Exercise brief: Write the next part of the news story below about Minnesota's $1 billion tax bill, starting right after its last line.

** Text segment follows **

Weather Forecast


New tax increase moves at warp speed

A House-Senate conference committee discusses a new tax bill during a hearing early Friday morning. Staff photo by Scott Wente - Minn. State Capitol Bureau

ST.PAUL - Democrats were poised to pass a $1 billion tax increase today, an alternative to larger hikes the House and Senate already approved.

And Gov. Tim Pawlenty was poised to veto the measure, forcing money talk to begin anew 10 days before the Legislature's constitutional deadline to adjourn.

Lawmakers and Pawlenty have known since the 2009 legislative session began on Jan. 6 that they faced a $4.6 billion deficit as they write a two-year, $33 billion budget. However, so far they have not agreed on how to do that.

The new tax plan moved at warp speed Thursday as Democratic-Farmer-Labor Party leaders tacked it onto what normally is a routine bill making technical changes to tax laws. A newly formed House-Senate conference committee finished the work in the wee hours of Friday, readying it for full House and Senate votes this afternoon or tonight.

The bill would use the new tax money to fund education ($588 million), nursing homes and long-term care facilities ($288 million) and hospitals ($114 million).

The bill ups taxes on couples earning more than $250,000 annually. Those highest-earning Minnesotans would pay 9 percent of their pay to the state.

Taxes also would go up on alcoholic drinks. Plus, the bill adds a surtax to credit cards that charge customers more than 15 percent annual interest.

A key House tax leader said the tax proposal is a compromise. Rep. Paul Marquart, DFL-Dilworth, said the $1 billion in new taxes replaces a Pawlenty proposal to borrow that amount.

"We are coming down to his level," said Marquart, chairman of the House property tax committee.

Still, he said, "it wasn't easy" for Democrats to support the proposal.

Marquart said he hopes public pressure will convince Pawlenty to support the bill.

However, the Republican governor left no doubt on his Friday morning radio show that he will veto it as soon as it hits his desk. Republicans say they will back that veto, preventing the Legislature from overriding it.

Marquart said that even if the bill is vetoed, legislators have "quite a bit of time" to work out a new deal.

Senate Taxes Chairman Tom Bakk, DFL-Cook, said there are "stark differences" between the already-passed House tax plan that raises $1.5 billion and a Senate bill that increases taxes by $2.2 billion. A conference committee established to settle differences between their first tax bills has made little progress.

There is little support for Pawlenty's plan to borrow money, Bakk said, so lawmakers compromised by lowering their tax increases.

"If not this, then what?" he asked.

** End of Text segment **
** Record set follows **

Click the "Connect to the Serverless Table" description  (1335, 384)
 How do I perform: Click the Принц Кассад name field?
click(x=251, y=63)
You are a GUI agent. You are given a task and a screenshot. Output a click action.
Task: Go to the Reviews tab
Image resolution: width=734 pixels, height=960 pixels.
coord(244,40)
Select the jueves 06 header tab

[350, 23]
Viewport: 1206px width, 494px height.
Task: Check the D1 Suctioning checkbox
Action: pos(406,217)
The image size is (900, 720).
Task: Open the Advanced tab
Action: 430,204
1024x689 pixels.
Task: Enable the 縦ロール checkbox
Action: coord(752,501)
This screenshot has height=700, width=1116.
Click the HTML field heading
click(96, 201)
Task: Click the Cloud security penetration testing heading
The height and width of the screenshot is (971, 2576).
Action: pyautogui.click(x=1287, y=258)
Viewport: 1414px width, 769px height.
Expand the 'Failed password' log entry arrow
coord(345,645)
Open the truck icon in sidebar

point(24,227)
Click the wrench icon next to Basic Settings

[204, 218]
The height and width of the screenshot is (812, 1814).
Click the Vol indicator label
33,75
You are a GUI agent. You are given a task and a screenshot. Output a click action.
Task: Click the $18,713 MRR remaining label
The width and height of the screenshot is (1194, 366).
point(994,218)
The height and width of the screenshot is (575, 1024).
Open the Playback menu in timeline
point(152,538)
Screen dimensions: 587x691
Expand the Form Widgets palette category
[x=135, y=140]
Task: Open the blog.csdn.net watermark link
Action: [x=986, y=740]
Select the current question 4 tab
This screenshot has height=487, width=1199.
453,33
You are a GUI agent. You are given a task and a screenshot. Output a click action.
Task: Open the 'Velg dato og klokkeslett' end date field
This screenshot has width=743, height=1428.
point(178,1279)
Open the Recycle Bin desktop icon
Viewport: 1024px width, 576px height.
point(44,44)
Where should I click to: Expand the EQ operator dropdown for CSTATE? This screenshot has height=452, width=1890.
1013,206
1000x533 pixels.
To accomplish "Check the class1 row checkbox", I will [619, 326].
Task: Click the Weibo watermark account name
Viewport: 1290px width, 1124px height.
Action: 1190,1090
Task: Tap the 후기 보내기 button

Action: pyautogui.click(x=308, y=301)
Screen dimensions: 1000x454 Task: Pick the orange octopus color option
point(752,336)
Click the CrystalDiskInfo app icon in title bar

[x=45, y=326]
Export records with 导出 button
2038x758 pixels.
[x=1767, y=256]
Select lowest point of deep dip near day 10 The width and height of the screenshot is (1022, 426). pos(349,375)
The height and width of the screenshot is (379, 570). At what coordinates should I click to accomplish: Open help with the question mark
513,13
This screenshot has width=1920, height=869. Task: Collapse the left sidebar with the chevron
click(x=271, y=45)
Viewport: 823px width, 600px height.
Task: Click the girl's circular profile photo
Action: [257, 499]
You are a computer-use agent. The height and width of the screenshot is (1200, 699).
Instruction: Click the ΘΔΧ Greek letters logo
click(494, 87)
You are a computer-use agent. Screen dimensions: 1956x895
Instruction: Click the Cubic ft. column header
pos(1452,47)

** End of Record set **

Answer to this exercise:
Marquart, one of the tax negotiators, called the bill "a defining moment of this session" at about 12:15 a.m. in front of a Capitol hearing room full of lobbyists. At 1 a.m., the conference committee voted 9-1 to send the bill to the House and Senate floors.

"We'll just let the Democrats get the tax increases out of their system early," said House Minority Leader Marty Seifert, R-Marshall.

There was little good news today about a smooth end for the legislative session.

Pawlenty vetoed an economic development funding package, although he signed into law a non-controversial transportation budget bill.

In a letter to lawmakers, the governor said he agreed with most of the $263 million economic development bill, but had to veto the entire package because he could not veto two provisions he opposed. One provision was forgiving $33 million in loan payments for St. Paul, which would have allowed the city to build a new ice rink.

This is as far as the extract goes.